[Collection entries]
'''

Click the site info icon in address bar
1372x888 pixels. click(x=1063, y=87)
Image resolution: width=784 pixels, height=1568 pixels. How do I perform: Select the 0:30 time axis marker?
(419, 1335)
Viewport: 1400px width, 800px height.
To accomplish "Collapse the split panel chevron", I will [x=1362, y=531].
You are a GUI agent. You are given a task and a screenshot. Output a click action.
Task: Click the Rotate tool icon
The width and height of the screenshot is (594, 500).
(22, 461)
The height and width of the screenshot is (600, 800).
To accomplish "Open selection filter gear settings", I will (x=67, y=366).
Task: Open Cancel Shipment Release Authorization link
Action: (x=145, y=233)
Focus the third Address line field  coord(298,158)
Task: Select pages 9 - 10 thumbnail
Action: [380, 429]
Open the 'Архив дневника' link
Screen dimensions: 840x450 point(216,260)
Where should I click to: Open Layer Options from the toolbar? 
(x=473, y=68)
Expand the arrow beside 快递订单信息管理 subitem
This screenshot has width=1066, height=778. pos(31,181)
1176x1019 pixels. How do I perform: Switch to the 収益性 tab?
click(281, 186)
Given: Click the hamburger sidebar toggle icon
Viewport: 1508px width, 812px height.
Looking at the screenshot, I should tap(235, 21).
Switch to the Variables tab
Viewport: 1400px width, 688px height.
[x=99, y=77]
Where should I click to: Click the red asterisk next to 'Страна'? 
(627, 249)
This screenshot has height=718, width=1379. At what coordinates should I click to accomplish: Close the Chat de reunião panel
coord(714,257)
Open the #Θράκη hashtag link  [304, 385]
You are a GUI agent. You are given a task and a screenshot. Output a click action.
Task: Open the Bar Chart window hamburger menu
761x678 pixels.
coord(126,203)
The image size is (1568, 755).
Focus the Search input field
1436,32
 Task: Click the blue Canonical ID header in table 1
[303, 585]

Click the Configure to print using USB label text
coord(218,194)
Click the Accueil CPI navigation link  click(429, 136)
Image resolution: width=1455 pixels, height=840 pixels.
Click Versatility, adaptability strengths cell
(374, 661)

'''

[Aim of the exercise]
Lines from the entries that contain the string "hamburger" must be found and copied.

[Answer below]
Given: Click the hamburger sidebar toggle icon
Task: Open the Bar Chart window hamburger menu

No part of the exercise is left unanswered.